>> Start Selection

October 23 | Locusts and swords, dreams and visions

 

 

The video includes the scripture and the sermon.

 

Sermon | Locusts and swords, dreams and visions
Text: Joel 1:1-7; 2:21-31
Speaker: Joel Miller

 

Of the 150+ Sundays in the three-year lectionary cycle, exactly one includes a passage from the book of Joel.  I take no personal offense at this.  I’ve always liked that my biblical namesake is considered to be one of the “minor prophets.”  It does take some of the pressure off.  Or as fellow CMCer Joel Call recently said of the name, it’s like an indy label.  I’m waiting for his band “Joel and the minor prophets.”  Add in small business owner Joel Copeland, and we’re kind of everywhere around here.          

One of my first Bible memory verses of my own choosing was Joel chapter 1 verse 1.  “The word of the Lord came to Joel, son of Pethuel.”  I had no idea who Pethuel was, and still don’t, but I kind of liked the sound of the word of the Lord coming to Joel.  With that and John 11:35, “Jesus wept,” I was pretty sure there were at least two Bible verses I could remember word for word.

Of the many times I’ve preached through the lectionary, I don’t think I’ve ever focused on the three-chapter book of Joel.  So today is the day.  It’s a much less daunting task to do in one sermon than, say, the book of Mark.

>> End Selection

■ **Task instructions**:
a. Add 75 to every coordinate in the entries, from the first line through the line containing "Письмо Росздравнадзора №10-28446/18", and write out all of those lines again, requests included.
b. Take the sermon on the book of Joel further, picking up directly after its final sentence.
The sermon and the entries are unrelated to one another.

>> Start Extracted entries

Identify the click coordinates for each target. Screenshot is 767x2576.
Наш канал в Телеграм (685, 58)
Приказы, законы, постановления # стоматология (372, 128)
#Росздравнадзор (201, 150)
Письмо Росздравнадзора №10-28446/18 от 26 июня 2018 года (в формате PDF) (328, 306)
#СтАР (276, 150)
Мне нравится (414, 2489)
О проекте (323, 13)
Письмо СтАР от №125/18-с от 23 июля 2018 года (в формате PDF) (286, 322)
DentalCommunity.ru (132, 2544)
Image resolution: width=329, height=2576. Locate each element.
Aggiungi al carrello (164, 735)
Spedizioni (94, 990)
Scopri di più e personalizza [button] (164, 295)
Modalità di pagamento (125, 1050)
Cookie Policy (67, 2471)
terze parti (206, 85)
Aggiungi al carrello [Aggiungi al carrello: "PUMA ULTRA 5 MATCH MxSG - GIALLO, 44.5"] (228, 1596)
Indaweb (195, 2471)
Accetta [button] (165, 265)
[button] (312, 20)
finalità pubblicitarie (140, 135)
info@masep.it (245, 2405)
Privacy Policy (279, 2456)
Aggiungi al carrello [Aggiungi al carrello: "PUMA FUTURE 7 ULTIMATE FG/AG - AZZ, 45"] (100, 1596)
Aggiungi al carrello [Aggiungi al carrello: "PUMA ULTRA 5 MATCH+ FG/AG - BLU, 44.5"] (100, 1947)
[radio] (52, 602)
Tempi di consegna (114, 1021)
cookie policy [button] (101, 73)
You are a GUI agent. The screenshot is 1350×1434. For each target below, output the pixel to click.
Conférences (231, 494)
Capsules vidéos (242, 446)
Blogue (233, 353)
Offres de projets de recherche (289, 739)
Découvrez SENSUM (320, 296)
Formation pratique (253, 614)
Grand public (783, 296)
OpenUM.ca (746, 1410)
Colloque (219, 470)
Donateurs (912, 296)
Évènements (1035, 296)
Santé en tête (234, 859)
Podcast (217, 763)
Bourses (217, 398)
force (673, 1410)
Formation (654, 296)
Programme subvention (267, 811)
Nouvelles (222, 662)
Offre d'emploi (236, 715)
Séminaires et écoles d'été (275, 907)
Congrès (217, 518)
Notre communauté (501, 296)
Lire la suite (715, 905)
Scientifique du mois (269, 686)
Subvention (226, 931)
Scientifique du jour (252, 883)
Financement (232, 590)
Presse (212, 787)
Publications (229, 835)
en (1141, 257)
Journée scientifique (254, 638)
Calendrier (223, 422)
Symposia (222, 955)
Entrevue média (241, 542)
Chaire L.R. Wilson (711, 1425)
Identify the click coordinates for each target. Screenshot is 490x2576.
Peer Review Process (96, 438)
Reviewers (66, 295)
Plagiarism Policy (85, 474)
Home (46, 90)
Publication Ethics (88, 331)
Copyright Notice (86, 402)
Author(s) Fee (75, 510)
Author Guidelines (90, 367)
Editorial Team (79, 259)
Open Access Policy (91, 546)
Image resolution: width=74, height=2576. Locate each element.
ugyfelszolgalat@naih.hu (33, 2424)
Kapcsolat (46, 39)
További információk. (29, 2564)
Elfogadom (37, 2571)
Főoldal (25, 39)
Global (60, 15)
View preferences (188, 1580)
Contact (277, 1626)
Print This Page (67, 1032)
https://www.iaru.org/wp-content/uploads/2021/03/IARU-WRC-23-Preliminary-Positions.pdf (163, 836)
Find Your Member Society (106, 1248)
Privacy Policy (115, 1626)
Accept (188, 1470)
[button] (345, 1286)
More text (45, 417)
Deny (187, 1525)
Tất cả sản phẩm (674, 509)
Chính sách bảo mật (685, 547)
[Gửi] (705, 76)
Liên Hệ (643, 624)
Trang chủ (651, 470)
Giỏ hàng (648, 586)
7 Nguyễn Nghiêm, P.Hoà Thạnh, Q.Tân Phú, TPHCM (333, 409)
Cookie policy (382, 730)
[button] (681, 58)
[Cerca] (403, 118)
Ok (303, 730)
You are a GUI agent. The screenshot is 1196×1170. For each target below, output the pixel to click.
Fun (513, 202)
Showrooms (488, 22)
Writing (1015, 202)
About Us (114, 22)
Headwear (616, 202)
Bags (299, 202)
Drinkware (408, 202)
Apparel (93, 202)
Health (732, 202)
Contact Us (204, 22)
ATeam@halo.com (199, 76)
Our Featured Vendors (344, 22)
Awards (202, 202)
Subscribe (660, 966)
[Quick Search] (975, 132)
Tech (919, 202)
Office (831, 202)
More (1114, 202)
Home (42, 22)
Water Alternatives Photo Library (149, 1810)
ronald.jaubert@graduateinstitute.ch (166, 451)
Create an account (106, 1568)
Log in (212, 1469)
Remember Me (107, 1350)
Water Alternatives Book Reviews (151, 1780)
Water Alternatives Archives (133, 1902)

>> End Extracted entries

■ **Responses to the exercise**:
a.
Identify the click coordinates for each target. Screenshot is 767x2576.
Наш канал в Телеграм (760, 133)
Приказы, законы, постановления # стоматология (447, 203)
#Росздравнадзор (276, 225)
Письмо Росздравнадзора №10-28446/18 от 26 июня 2018 года (в формате PDF) (403, 381)

b.
If you’ve been around church a while, chances are you’ve heard this prophet referenced.  Every Pentecost Sunday we read from Acts chapter 2.  The story takes place about 50 days after Jesus’ death and resurrection, after his ascension, when a group of Jesus followers are all gathered together in Jerusalem.  Suddenly they hear the sound of a fierce wind fill the entire house.  Separate flames of fire appear over each and every one of them.  They all start speaking in different languages, and pilgrims in the streets outside who have come from around the world for the Pentecost festival hear them speaking in their own native languages. 

What in the world is going on?  That’s the question Acts records everyone asking. 

It’s Peter who stands up, among the commotion, and ventures some commentary.  Only he doesn’t start by using his own words.  He starts with words spoken centuries before.  Words that seem to be coming to life before their very eyes.  Words spoken by the prophet Joel: “In the last days I will pour out my spirit on all flesh; your sons and your daughters shall prophesy, your old men shall dream dreams, and your young men shall see visions.  29 Even on the male and female slaves, in those days I will pour out my spirit.”  

Christian theology would continue to develop the idea that the last days of which the prophets had spoken had come.  That Jesus’s crucifixion at the hands of the Roman state and God’s defeat of the death-dealing forces of domination by raising Jesus up had ushered in a new era.  It’s the era when we no longer need to wait for the prophesies to be fulfilled because they are being fulfilled all around us and we are part of that fulfillment. 

So said Peter.  So teaches the church.  So dreamed the prophet Joel. 

But Joel doesn’t begin with this dream.  After that opening line about the word of the Lord coming to him, the prophet begins with a Paul Revere type warning:

Hear this, O elders;
    give ear, all inhabitants of the land!
Has such a thing happened in your days
    or in the days of your ancestors?
3 Tell your children of it,
    and let your children tell their children,
    and their children another generation.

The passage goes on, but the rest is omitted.